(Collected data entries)

--------------------------------------------------

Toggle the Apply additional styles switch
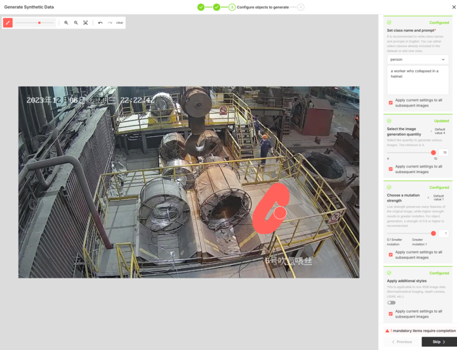Viewport: 457px width, 350px height. 392,302
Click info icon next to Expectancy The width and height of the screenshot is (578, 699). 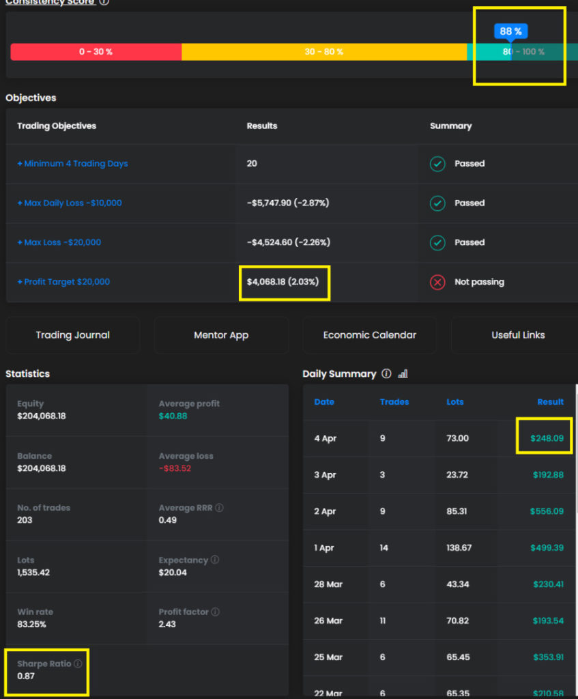pos(215,560)
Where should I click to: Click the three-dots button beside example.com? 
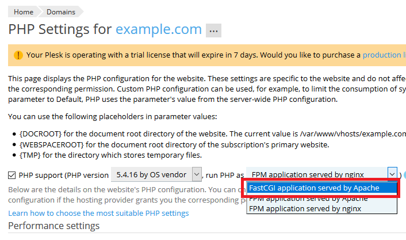[213, 31]
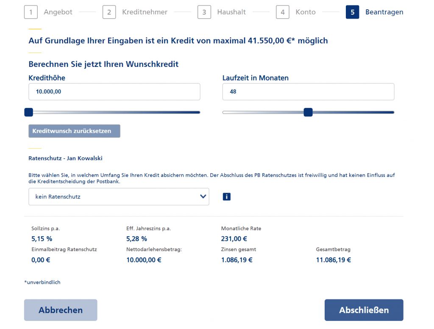Click the Ratenschutz dropdown chevron arrow
Screen dimensions: 434x329
pyautogui.click(x=203, y=196)
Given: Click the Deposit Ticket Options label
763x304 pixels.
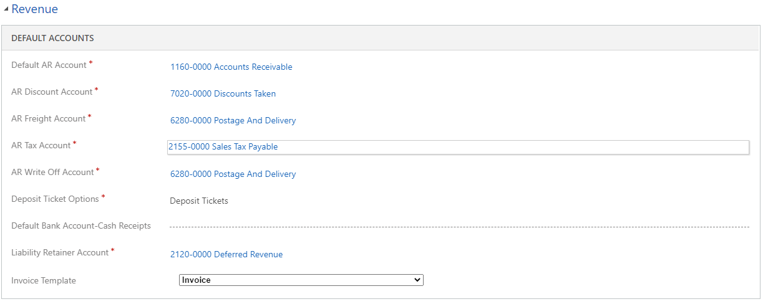Looking at the screenshot, I should (55, 199).
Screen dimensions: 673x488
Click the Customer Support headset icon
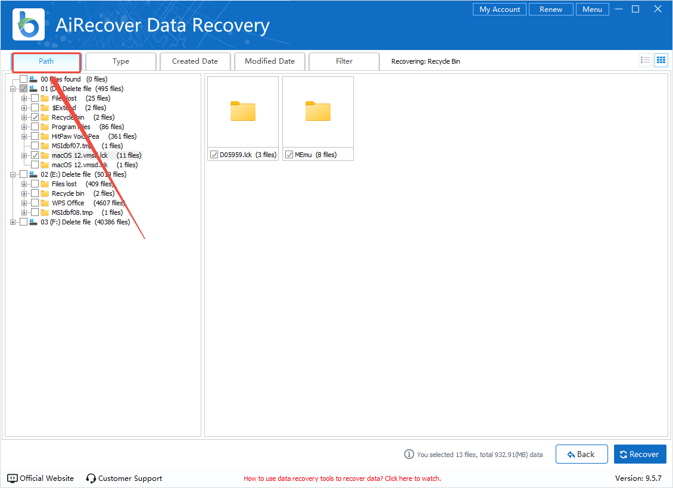[x=91, y=478]
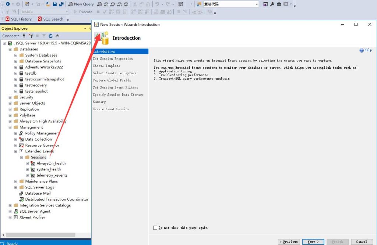Toggle the Disconnect icon in Object Explorer
This screenshot has height=245, width=377.
tap(31, 36)
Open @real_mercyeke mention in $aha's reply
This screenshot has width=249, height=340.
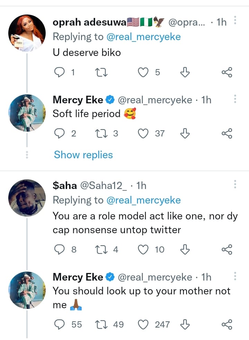[144, 200]
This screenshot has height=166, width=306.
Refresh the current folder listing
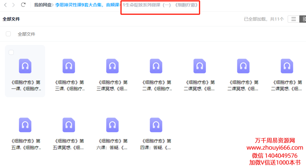[23, 5]

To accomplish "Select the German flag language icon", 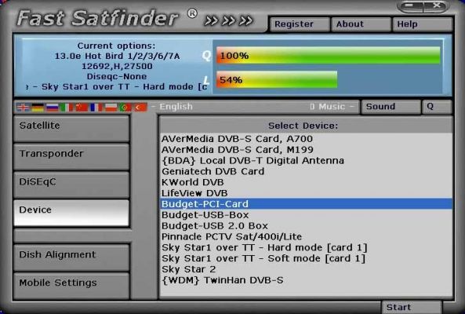I will click(38, 107).
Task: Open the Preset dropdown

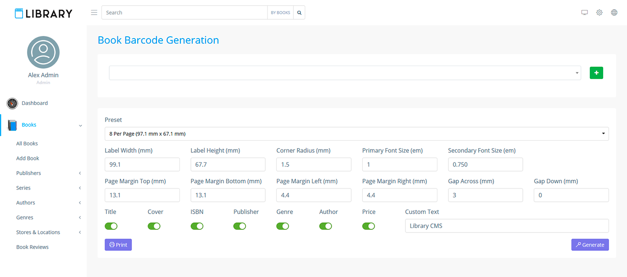Action: coord(357,134)
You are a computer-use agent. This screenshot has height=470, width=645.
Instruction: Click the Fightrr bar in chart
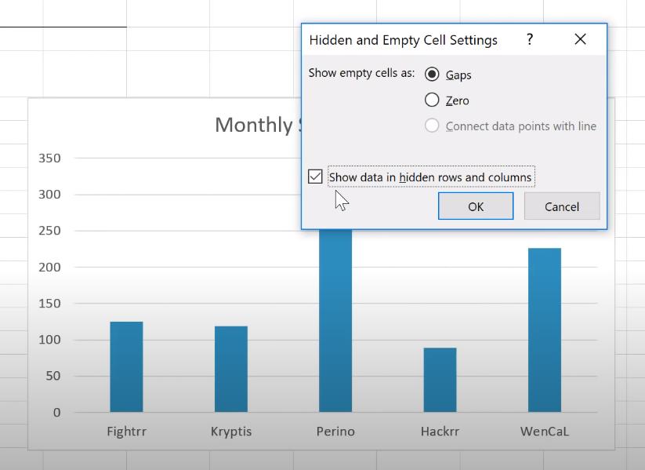126,366
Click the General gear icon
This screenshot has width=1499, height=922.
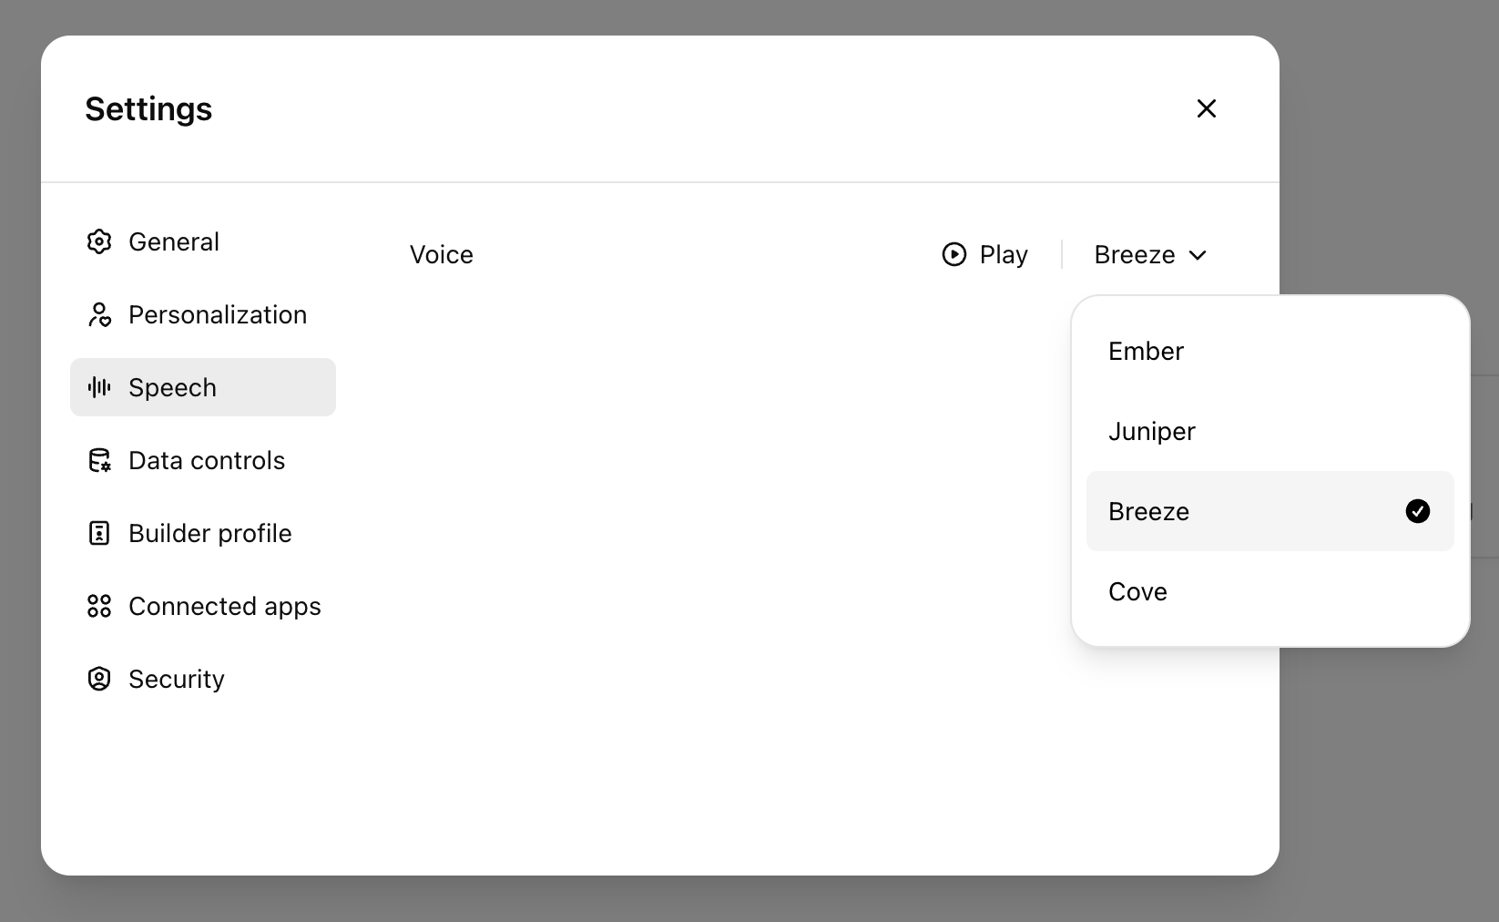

--------------------------------------------------

_Brief_
Write out exactly the stretch of lines that begins with the line containing "Click the General gear icon" and ends with the last line of the records above, leaving out the pictures.

_Result of this task_
Click the General gear icon
This screenshot has width=1499, height=922.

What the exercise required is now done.